You can get Haeckel's Riddle here:

http://www.inbredscience.co.cc/resources/haeckelology.html

Perhaps further clues as to the origins of the "new atheism" can be discovered by perusing The Monist Journal (Carus, Hegeler.)

[BV writes] "This is a fairly standard atheist response. Since I picked up the use of 'boilerplate' in philosophical contexts from Jim, I hope he won't be offended if I refer to the quoted passage as atheist boilerplate."

Here is a boilerplate schema for the sort of theist-atheist exchange leading up to the teapot or flying spaghetti monster.

Atheist: It is absurd to believe things that can't be proved. The existence of God can't be proved, so theists are absurd.

Theist: If that is so, then atheists are also absurd, because they cannot prove that God does not exist.

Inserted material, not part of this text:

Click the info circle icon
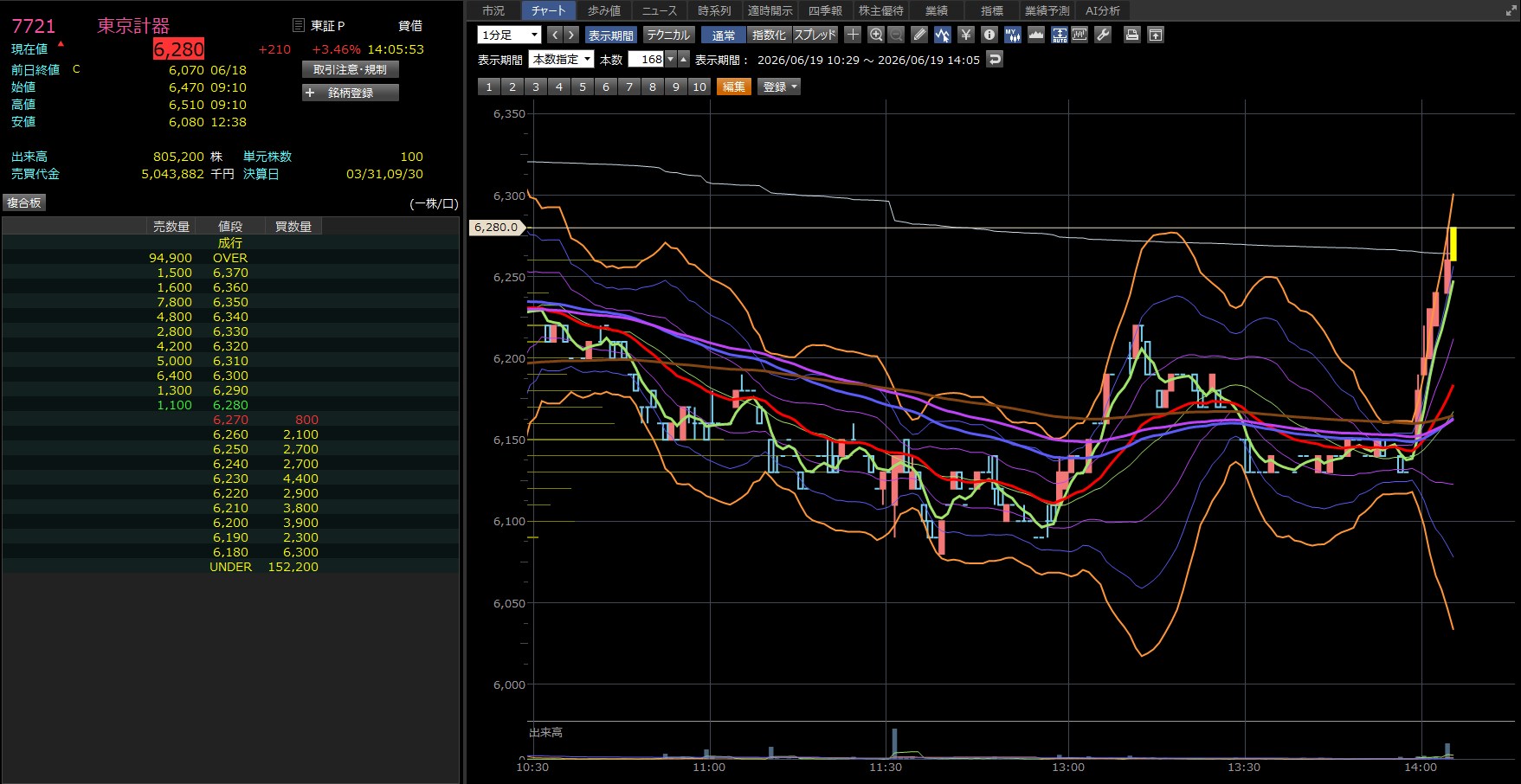Image resolution: width=1521 pixels, height=784 pixels. tap(989, 35)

Somehow the atheist draws an unspoken and erroneous inference from this.

(1) The only reason why a theist believes in God, is because nobody can prove that God does not exist.

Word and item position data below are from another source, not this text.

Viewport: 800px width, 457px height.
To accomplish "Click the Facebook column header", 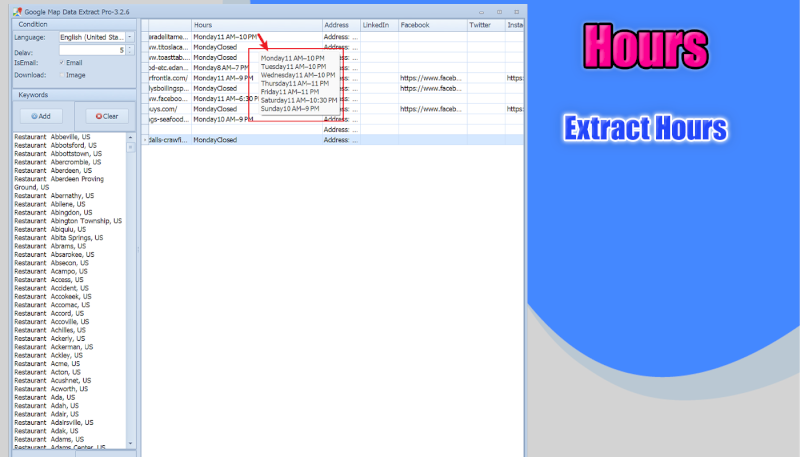I will (x=430, y=24).
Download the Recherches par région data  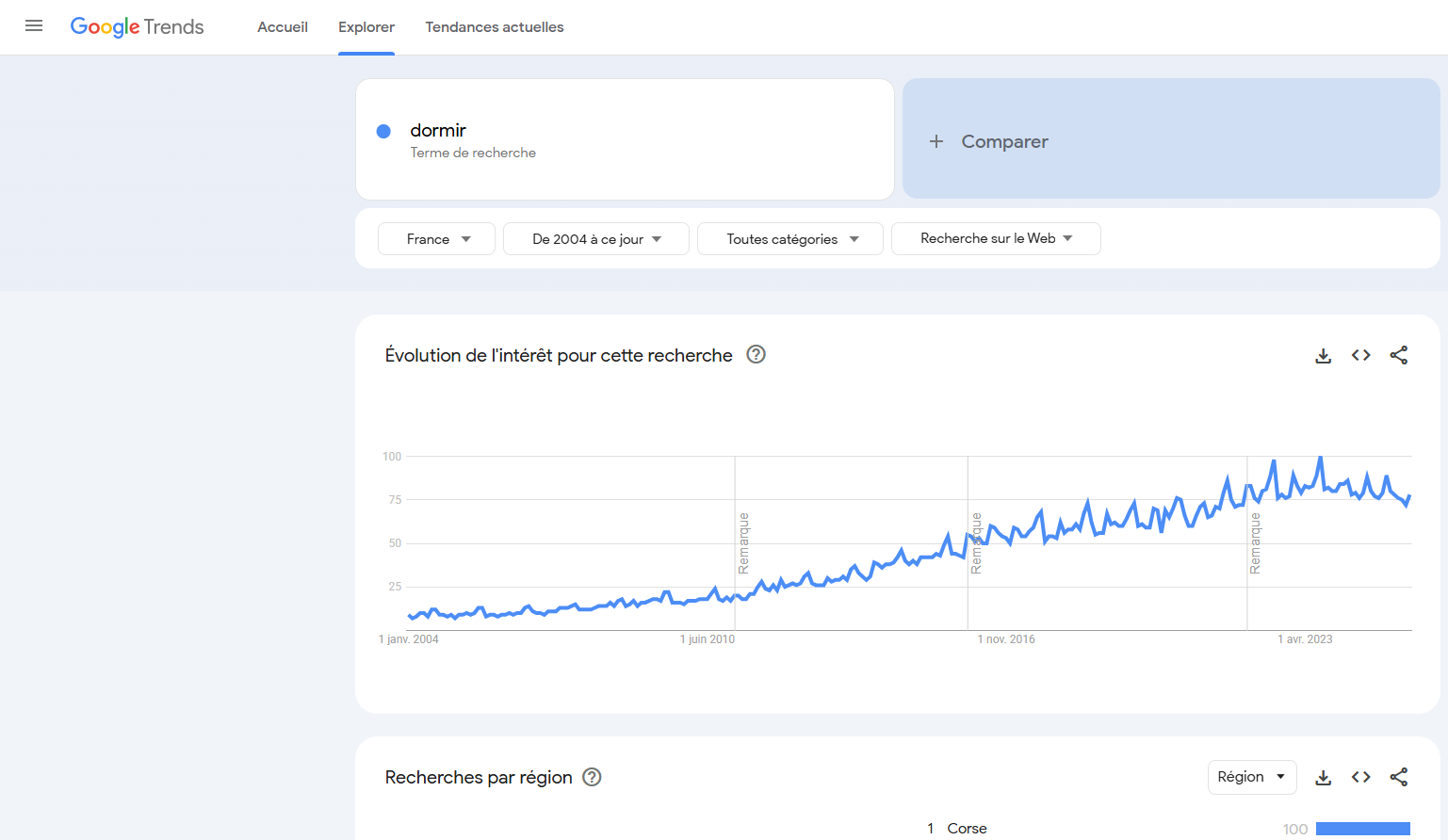(x=1323, y=777)
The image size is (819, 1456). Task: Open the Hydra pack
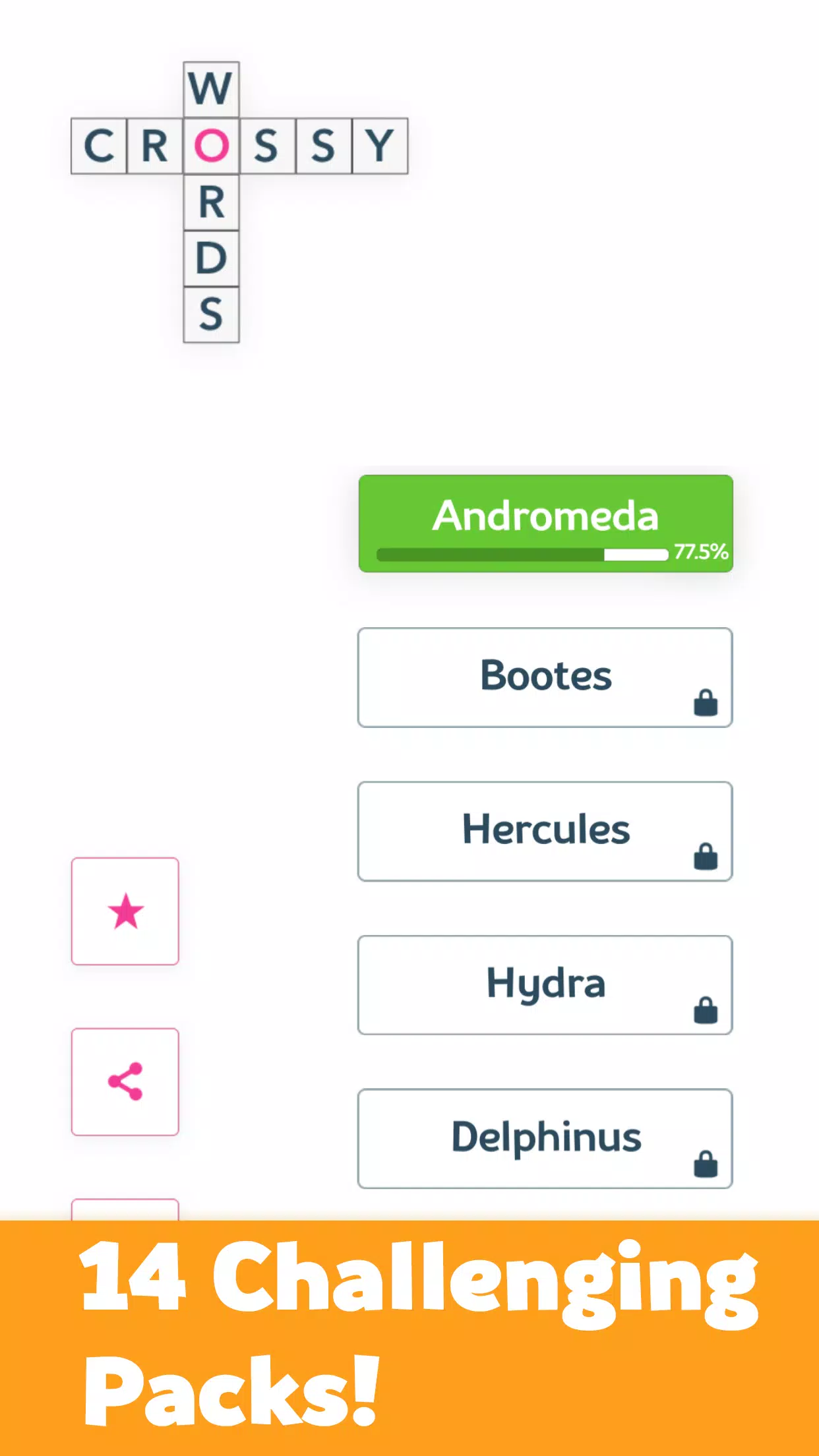point(545,984)
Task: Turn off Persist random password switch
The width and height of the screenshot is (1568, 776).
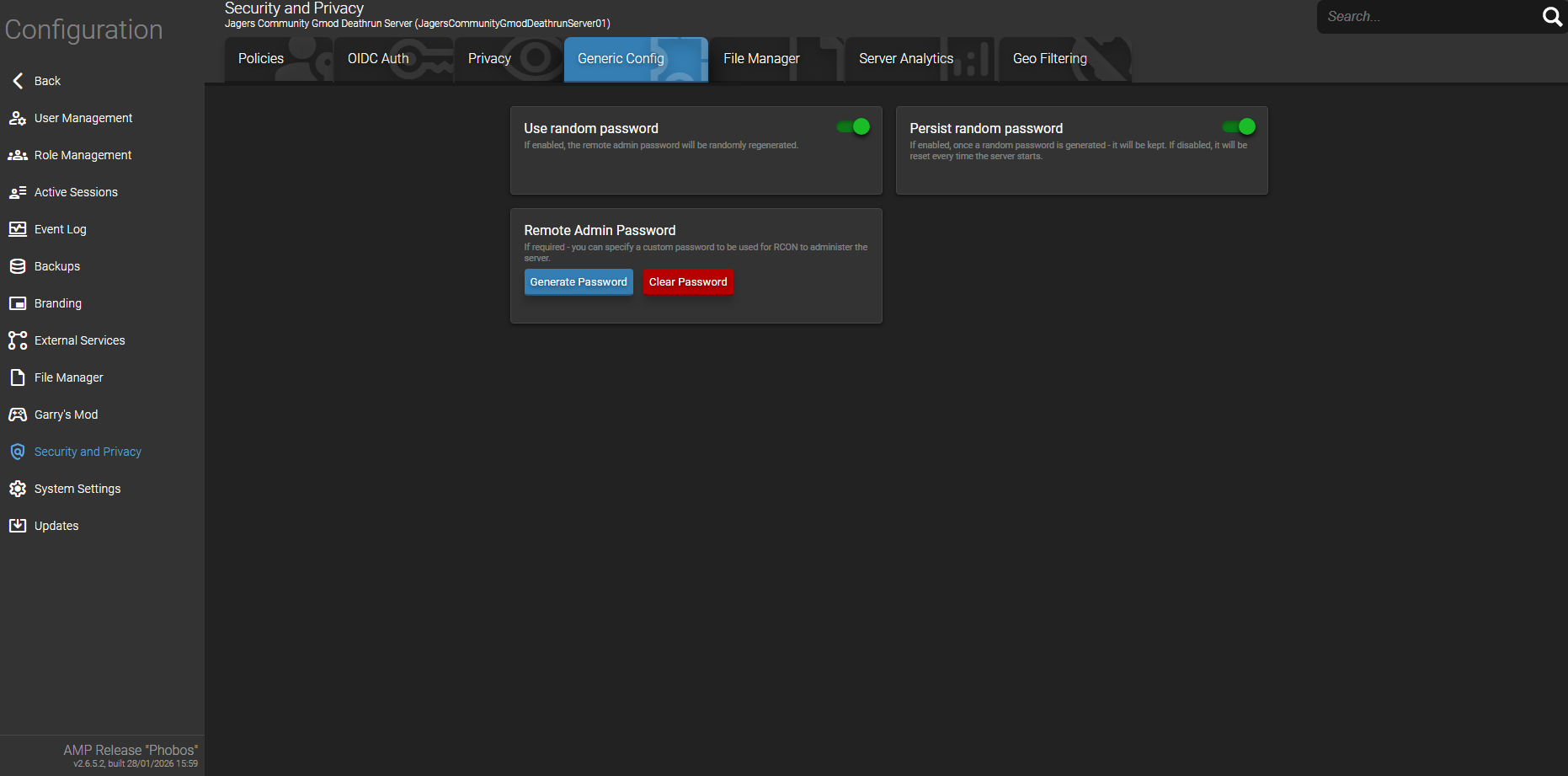Action: [1240, 127]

I think that no theist in history ever held (1), but atheists seem to think that (1) is universally true. And the proof of this is in how the rest of the boilerplate schema plays out. After drawing the non-sequiter (1), the atheist concludes that it gives him the license to substitute P for "God", P being something which supposedly cannot be proven to not exist. Then, by virtue of (1) he will claim that a theist is being inconsistent if he does not believe in P as well as God. So, by virtue of hidden presupposition (1), the atheist launches into the following formulaic boilerplate:

Atheist: Ok, imagine this. Woody the magic woodchuck god lives in your garden. You can't see him because every time you look he hides. It's Woody that makes your plants grow. Woody sleeps in your chimney at night and in the morning he laces millions of little dew-drops all over and tricks you into thinking it's real dew. Now. PROVE THAT WOODY DOES NOT EXIST!! See? You can't do it!

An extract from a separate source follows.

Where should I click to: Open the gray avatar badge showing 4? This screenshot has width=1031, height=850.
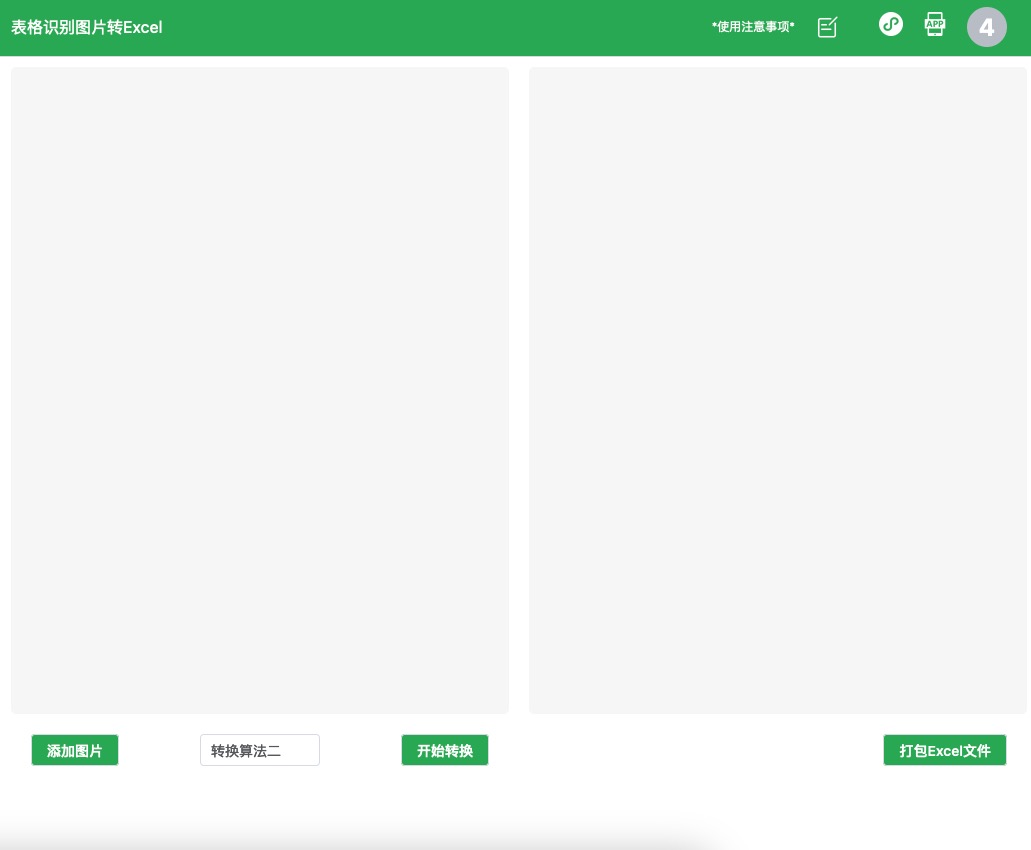point(986,27)
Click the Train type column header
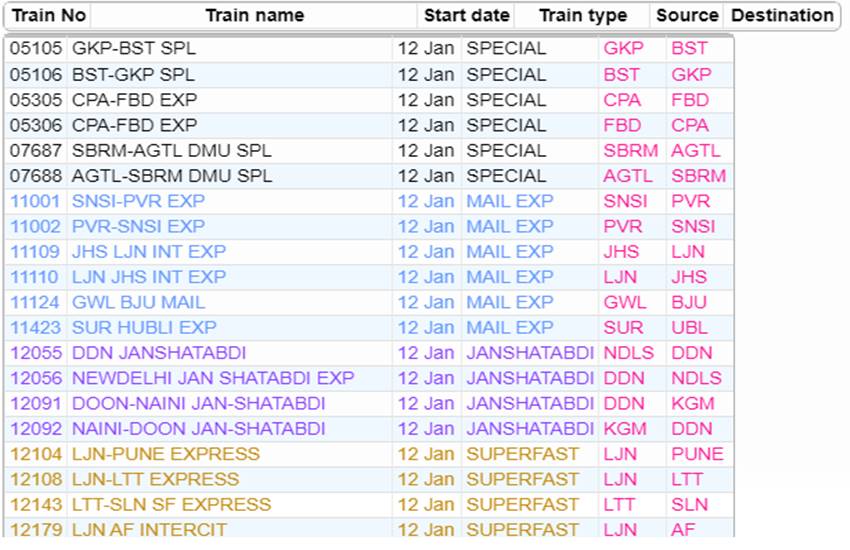The image size is (850, 550). (x=582, y=16)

The absurdity of this is evident once you consider that we have, above, a written admission on the part of the author of the Woody story. In effect it testifies that Woody is an intentionally ridiculous character invented for hypothetical purposes. And yet, as if this proof was not good enough or obvious enough, the atheist not only demands that it be "proved" that Woody does not exist, but he also asserts that it can't be done.

We can liken this to a man who goes out into a wheat field with a hundred witnesses, and makes some very cool looking geometrical crop-circles. He films himself doing it too. There is a lawyer present who takes a sworn affidavit from the man that he indeed is the fellow who made these crop circles. The man then brings the film, the testimony of the witnesses, and the sworn affidavit to the public. He then challenges them to prove that the crop circles were not made by aliens. "See! You can't do it!" he says. And he continues playing this act in the media, and on web forums, and in books, not for a week, but for twenty years.